Osteoclasts, which are specialized bone multinuclear cells, are responsible for bone lytic diseases such as osteoporosis. 3',4',7,8-tetrahydroxyflavone is a flavonoid from Acacia confusa. In the present study, we found that 3',4',7,8-tetrahydroxyflavone markedly inhibited receptor activator of nuclear factor kappa B ligand (RANKL)-induced osteoclastic differentiation from mouse bone marrow-derived macrophages (BMMs). 3',4',7,8-tetrahydroxyflavone also reduced the mRNA expression levels of osteoclastic marker genes including the calcitonin receptor (CTR) and cathepsin K. In addition, 3',4',7,8-tetrahydroxyflavone decreased the bone resorption activity of osteoclasts on dentin slices. We found that 3',4',7,8-tetrahydroxyflavone inhibited RANKL-induced expression of c-Fos and nuclear factor of activated T cells c1 (NFATc1), a key transcription factor of osteoclast differentiation. Furthermore, ectopic overexpression of a constitutively active form of NFATc1 completely rescued the anti-osteoclastogenic effect of 3',4',7,8-tetrahydroxyflavone, suggesting that the anti-osteoclastogenic effect was mainly attributed to the reduction in NFATc1 expression. Taken together, our data suggest that 3',4',7,8-tetrahydroxyflavone inhibits osteoclast differentiation and bone loss and may therefore be considered a promising drug candidate for treating or preventing bone-lytic diseases.

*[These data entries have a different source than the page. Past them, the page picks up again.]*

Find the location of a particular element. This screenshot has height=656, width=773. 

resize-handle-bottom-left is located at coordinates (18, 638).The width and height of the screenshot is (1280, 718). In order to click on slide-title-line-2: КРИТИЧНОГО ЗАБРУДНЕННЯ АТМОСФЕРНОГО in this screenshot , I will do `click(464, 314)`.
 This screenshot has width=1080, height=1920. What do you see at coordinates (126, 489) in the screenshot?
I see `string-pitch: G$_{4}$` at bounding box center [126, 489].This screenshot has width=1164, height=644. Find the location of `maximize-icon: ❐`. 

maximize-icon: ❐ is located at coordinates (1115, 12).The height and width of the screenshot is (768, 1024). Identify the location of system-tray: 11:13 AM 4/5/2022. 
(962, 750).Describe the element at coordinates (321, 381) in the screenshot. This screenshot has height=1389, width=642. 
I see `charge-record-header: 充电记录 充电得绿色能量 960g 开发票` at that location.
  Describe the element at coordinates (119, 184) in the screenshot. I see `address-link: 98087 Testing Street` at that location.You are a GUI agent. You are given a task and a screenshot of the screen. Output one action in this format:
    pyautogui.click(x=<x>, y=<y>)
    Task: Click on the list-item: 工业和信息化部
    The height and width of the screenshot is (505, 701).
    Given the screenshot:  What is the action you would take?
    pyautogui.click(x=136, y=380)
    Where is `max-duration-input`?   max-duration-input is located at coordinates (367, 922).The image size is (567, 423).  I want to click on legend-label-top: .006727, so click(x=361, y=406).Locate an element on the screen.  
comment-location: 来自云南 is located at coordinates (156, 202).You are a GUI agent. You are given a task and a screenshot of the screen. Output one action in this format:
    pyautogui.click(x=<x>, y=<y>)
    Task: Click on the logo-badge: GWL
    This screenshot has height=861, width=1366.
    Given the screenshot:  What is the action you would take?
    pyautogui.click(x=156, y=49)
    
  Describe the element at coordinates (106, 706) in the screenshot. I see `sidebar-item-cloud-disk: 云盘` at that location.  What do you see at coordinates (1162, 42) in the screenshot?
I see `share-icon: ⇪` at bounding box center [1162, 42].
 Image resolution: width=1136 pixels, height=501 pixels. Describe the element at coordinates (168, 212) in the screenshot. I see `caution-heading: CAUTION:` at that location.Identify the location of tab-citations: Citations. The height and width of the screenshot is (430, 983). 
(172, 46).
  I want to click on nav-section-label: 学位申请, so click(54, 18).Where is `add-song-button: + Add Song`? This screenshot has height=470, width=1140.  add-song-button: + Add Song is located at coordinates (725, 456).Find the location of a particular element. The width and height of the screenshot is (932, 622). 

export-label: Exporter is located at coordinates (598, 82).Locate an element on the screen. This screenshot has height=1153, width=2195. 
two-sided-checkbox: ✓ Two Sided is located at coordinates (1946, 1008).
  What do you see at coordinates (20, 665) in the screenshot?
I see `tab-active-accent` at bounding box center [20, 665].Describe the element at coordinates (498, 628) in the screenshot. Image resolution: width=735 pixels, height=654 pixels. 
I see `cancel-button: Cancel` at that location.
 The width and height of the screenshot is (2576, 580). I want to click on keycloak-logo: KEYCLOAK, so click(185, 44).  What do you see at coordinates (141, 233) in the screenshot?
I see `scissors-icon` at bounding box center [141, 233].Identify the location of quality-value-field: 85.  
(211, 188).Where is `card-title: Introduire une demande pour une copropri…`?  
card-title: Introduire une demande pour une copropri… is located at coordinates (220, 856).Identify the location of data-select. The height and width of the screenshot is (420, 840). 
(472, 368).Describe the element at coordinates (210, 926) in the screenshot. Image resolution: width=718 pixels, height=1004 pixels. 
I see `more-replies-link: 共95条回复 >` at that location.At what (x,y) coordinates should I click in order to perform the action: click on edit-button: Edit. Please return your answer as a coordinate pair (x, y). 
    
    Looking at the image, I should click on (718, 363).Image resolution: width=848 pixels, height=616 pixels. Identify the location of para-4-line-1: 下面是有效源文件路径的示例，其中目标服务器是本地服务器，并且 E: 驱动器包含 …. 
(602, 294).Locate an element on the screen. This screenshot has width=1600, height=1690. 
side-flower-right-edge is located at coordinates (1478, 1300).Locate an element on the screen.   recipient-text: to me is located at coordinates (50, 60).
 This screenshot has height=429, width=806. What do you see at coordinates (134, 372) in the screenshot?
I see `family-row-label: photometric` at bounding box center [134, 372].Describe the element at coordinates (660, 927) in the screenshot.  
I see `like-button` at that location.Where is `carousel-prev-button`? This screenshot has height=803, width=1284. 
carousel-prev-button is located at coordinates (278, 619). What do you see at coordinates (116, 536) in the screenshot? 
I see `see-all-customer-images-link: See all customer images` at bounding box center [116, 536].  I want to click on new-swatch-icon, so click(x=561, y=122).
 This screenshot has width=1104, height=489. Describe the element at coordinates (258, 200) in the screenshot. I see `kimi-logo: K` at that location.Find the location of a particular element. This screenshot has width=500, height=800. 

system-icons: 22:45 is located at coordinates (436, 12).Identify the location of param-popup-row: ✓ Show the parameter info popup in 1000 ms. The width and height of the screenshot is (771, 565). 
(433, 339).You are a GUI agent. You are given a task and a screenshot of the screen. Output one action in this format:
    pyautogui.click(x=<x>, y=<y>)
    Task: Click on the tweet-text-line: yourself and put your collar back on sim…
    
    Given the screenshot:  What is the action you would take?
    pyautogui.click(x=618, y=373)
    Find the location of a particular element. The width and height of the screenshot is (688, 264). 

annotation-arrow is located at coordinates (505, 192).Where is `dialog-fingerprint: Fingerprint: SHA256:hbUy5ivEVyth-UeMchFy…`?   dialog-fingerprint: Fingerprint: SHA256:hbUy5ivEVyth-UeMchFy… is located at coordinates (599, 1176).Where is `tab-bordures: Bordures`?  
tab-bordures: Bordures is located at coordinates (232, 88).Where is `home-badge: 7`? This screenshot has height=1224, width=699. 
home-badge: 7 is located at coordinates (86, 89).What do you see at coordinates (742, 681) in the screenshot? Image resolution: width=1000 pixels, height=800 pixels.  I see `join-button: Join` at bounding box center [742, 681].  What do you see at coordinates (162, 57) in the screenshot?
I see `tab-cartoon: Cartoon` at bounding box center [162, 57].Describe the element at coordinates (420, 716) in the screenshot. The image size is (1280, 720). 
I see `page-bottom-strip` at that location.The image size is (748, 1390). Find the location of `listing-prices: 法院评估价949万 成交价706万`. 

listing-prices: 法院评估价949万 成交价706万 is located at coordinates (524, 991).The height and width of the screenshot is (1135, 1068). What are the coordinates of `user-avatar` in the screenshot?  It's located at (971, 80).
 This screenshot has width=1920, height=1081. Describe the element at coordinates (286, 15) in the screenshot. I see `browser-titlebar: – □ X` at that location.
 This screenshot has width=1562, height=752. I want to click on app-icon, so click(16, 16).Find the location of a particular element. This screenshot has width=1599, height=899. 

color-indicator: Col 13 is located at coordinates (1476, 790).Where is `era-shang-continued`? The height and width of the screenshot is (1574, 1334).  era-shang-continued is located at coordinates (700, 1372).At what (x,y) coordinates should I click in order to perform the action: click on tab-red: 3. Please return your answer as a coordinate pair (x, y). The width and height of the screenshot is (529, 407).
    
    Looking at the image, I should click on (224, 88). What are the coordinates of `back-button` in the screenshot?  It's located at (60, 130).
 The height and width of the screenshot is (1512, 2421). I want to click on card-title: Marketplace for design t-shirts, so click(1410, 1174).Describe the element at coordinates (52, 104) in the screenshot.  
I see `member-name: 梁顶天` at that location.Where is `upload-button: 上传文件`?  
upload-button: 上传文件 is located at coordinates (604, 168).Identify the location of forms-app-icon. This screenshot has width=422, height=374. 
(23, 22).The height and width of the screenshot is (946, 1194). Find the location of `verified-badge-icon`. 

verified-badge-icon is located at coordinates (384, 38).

Antiproliferative plant and synthetic polyphenolics are specific inhibitors of vertebrate inositol-1,4,5-trisphosphate 3-kinases and inositol polyphosphate multikinase.[Pubmed:15659385]
J Biol Chem. 2005 Apr 8;280(14):13229-40.
Inositol-1,4,5-trisphosphate 3-kinases (IP3K) A, B, and C as well as inositol polyphosphate multikinase (IPMK) catalyze the first step in the formation of the higher phosphorylated inositols InsP5 and InsP6 by metabolizing Ins(1,4,5)P3 to Ins(1,3,4,5)P4. In order to clarify the special role of these InsP3 phosphorylating enzymes and of subsequent anabolic inositol phosphate reactions, a search was conducted for potent enzyme inhibitors starting with a fully active IP3K-A catalytic domain. Seven polyphenolic compounds could be identified as potent inhibitors with IC50 < 200 nM (IC50 given): ellagic acid (36 nM), gossypol (58 nM), (-)-epicatechin-3-gallate (94 nM), (-)-epigallocatechin-3-gallate (EGCG, 120 nM), aurintricarboxylic acid (ATA, 150 nM), hypericin (170 nM), and quercetin (180 nM). All inhibitors displayed a mixed-type inhibition with respect to ATP and a non-competitive inhibition with respect to Ins(1,4,5)P3. Examination of these inhibitors toward IP3K-A, -B, and -C and IPMK from mammals revealed that ATA potently inhibits all kinases while the other inhibitors do not markedly affect IPMK but differentially inhibit IP3K isoforms. We identified chlorogenic acid as a specific IPMK inhibitor whereas the flavonoids myricetin, 3',4',7,8-tetrahydroxyflavone and EGCG inhibit preferentially IP3K-A and IP3K-C. Mutagenesis studies revealed that both the calmodulin binding and the ATP [corrected] binding domain in IP3K are involved in inhibitor binding. Their absence in IPMK and the presence of a unique insertion in IPMK were found to be important for selectivity differences from IP3K. The fact that all identified IP3K and IPMK inhibitors have been reported as antiproliferative agents and that IP3Ks or IPMK often are the best binding targets deserves further investigation concerning their antitumor potential.